## DATA SUPPLIED
====

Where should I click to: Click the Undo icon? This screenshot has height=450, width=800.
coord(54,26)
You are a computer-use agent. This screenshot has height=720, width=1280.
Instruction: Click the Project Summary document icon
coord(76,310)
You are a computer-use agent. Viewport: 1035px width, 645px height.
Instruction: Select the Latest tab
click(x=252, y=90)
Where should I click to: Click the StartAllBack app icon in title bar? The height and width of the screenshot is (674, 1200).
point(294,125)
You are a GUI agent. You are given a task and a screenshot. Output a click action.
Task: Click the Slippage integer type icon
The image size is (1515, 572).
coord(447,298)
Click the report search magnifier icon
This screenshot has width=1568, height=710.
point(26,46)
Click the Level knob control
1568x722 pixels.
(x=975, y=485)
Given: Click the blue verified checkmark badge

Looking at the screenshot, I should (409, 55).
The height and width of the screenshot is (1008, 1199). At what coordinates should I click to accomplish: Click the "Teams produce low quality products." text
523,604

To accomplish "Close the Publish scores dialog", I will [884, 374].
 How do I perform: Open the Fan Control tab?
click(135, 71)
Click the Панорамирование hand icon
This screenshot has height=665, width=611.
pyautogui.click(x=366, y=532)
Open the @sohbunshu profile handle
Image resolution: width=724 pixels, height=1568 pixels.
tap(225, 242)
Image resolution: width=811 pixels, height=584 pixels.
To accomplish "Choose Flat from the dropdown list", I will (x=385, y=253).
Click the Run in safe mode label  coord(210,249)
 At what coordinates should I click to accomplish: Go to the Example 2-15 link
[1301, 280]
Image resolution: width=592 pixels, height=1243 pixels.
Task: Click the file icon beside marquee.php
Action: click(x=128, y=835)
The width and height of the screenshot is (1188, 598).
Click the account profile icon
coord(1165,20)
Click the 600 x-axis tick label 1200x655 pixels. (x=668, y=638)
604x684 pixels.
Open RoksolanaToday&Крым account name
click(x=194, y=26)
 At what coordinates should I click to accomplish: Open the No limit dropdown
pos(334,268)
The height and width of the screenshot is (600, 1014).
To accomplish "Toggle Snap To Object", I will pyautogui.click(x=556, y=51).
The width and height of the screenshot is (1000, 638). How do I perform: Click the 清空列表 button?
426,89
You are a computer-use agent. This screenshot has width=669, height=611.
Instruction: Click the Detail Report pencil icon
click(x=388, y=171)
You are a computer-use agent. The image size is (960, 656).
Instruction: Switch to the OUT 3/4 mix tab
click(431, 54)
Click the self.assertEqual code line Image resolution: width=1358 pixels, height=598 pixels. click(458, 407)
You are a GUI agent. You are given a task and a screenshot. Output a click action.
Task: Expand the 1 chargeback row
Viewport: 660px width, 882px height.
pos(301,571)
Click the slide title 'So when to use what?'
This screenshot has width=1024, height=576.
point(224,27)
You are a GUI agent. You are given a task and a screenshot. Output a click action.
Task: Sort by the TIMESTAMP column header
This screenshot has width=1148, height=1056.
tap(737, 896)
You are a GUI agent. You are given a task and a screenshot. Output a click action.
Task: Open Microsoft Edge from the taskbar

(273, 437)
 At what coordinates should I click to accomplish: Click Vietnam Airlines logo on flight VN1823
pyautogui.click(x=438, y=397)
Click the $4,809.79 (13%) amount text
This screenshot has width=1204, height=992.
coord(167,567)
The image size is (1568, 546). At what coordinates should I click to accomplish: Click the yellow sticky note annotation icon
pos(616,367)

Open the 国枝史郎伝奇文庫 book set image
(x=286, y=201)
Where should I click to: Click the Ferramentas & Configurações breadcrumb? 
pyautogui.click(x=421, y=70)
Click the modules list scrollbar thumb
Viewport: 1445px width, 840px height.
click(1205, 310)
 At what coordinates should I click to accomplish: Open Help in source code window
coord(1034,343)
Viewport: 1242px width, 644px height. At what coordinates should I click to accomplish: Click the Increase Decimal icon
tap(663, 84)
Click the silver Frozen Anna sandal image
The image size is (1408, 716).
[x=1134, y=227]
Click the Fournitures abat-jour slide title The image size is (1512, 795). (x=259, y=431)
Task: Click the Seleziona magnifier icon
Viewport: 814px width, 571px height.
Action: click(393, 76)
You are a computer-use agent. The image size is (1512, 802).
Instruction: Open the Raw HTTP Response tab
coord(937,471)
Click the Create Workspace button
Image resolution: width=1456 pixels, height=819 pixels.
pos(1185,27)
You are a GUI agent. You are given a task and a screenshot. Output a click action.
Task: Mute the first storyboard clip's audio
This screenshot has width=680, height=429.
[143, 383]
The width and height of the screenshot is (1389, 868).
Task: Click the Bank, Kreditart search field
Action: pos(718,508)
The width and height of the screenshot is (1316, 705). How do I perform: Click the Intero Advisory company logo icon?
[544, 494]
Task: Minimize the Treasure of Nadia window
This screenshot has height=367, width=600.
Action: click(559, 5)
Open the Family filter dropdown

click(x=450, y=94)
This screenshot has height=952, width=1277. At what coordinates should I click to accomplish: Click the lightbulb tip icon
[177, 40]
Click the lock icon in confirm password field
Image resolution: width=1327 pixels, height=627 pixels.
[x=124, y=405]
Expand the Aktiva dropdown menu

====

## AIM OF THE EXERCISE
Copy all of the records above exactly as they appear, line for line.

## ANSWER TO THE TASK
Where should I click to: Click the Undo icon? This screenshot has height=450, width=800.
coord(54,26)
You are a computer-use agent. This screenshot has height=720, width=1280.
Instruction: Click the Project Summary document icon
coord(76,310)
You are a computer-use agent. Viewport: 1035px width, 645px height.
Instruction: Select the Latest tab
click(x=252, y=90)
Where should I click to: Click the StartAllBack app icon in title bar? The height and width of the screenshot is (674, 1200).
point(294,125)
You are a GUI agent. You are given a task and a screenshot. Output a click action.
Task: Click the Slippage integer type icon
The image size is (1515, 572).
coord(447,298)
Click the report search magnifier icon
This screenshot has width=1568, height=710.
point(26,46)
Click the Level knob control
1568x722 pixels.
(x=975, y=485)
Given: Click the blue verified checkmark badge

Looking at the screenshot, I should (409, 55).
The height and width of the screenshot is (1008, 1199). At what coordinates should I click to accomplish: Click the "Teams produce low quality products." text
523,604

To accomplish "Close the Publish scores dialog", I will [884, 374].
 How do I perform: Open the Fan Control tab?
click(135, 71)
Click the Панорамирование hand icon
This screenshot has height=665, width=611.
pyautogui.click(x=366, y=532)
Open the @sohbunshu profile handle
Image resolution: width=724 pixels, height=1568 pixels.
tap(225, 242)
Image resolution: width=811 pixels, height=584 pixels.
To accomplish "Choose Flat from the dropdown list", I will (x=385, y=253).
Click the Run in safe mode label  coord(210,249)
 At what coordinates should I click to accomplish: Go to the Example 2-15 link
[1301, 280]
Image resolution: width=592 pixels, height=1243 pixels.
Task: Click the file icon beside marquee.php
Action: click(x=128, y=835)
The width and height of the screenshot is (1188, 598).
Click the account profile icon
coord(1165,20)
Click the 600 x-axis tick label 1200x655 pixels. (x=668, y=638)
604x684 pixels.
Open RoksolanaToday&Крым account name
click(x=194, y=26)
 At what coordinates should I click to accomplish: Open the No limit dropdown
pos(334,268)
The height and width of the screenshot is (600, 1014).
To accomplish "Toggle Snap To Object", I will pyautogui.click(x=556, y=51).
The width and height of the screenshot is (1000, 638). How do I perform: Click the 清空列表 button?
426,89
You are a computer-use agent. This screenshot has width=669, height=611.
Instruction: Click the Detail Report pencil icon
click(x=388, y=171)
You are a computer-use agent. The image size is (960, 656).
Instruction: Switch to the OUT 3/4 mix tab
click(431, 54)
Click the self.assertEqual code line Image resolution: width=1358 pixels, height=598 pixels. click(458, 407)
You are a GUI agent. You are given a task and a screenshot. Output a click action.
Task: Expand the 1 chargeback row
Viewport: 660px width, 882px height.
pos(301,571)
Click the slide title 'So when to use what?'
This screenshot has width=1024, height=576.
point(224,27)
You are a GUI agent. You are given a task and a screenshot. Output a click action.
Task: Sort by the TIMESTAMP column header
This screenshot has width=1148, height=1056.
tap(737, 896)
You are a GUI agent. You are given a task and a screenshot. Output a click action.
Task: Open Microsoft Edge from the taskbar

(273, 437)
 At what coordinates should I click to accomplish: Click Vietnam Airlines logo on flight VN1823
pyautogui.click(x=438, y=397)
Click the $4,809.79 (13%) amount text
This screenshot has width=1204, height=992.
coord(167,567)
The image size is (1568, 546). At what coordinates should I click to accomplish: Click the yellow sticky note annotation icon
pos(616,367)

Open the 国枝史郎伝奇文庫 book set image
(x=286, y=201)
Where should I click to: Click the Ferramentas & Configurações breadcrumb? 
pyautogui.click(x=421, y=70)
Click the modules list scrollbar thumb
Viewport: 1445px width, 840px height.
click(1205, 310)
 At what coordinates should I click to accomplish: Open Help in source code window
coord(1034,343)
Viewport: 1242px width, 644px height. At what coordinates should I click to accomplish: Click the Increase Decimal icon
tap(663, 84)
Click the silver Frozen Anna sandal image
The image size is (1408, 716).
[x=1134, y=227]
Click the Fournitures abat-jour slide title The image size is (1512, 795). (x=259, y=431)
Task: Click the Seleziona magnifier icon
Viewport: 814px width, 571px height.
Action: click(393, 76)
You are a computer-use agent. The image size is (1512, 802).
Instruction: Open the Raw HTTP Response tab
coord(937,471)
Click the Create Workspace button
Image resolution: width=1456 pixels, height=819 pixels.
pos(1185,27)
You are a GUI agent. You are given a task and a screenshot. Output a click action.
Task: Mute the first storyboard clip's audio
This screenshot has width=680, height=429.
[143, 383]
The width and height of the screenshot is (1389, 868).
Task: Click the Bank, Kreditart search field
Action: pos(718,508)
The width and height of the screenshot is (1316, 705). How do I perform: Click the Intero Advisory company logo icon?
[544, 494]
Task: Minimize the Treasure of Nadia window
This screenshot has height=367, width=600.
Action: click(559, 5)
Open the Family filter dropdown

click(x=450, y=94)
This screenshot has height=952, width=1277. At what coordinates should I click to accomplish: Click the lightbulb tip icon
[177, 40]
Click the lock icon in confirm password field
Image resolution: width=1327 pixels, height=627 pixels.
[x=124, y=405]
Expand the Aktiva dropdown menu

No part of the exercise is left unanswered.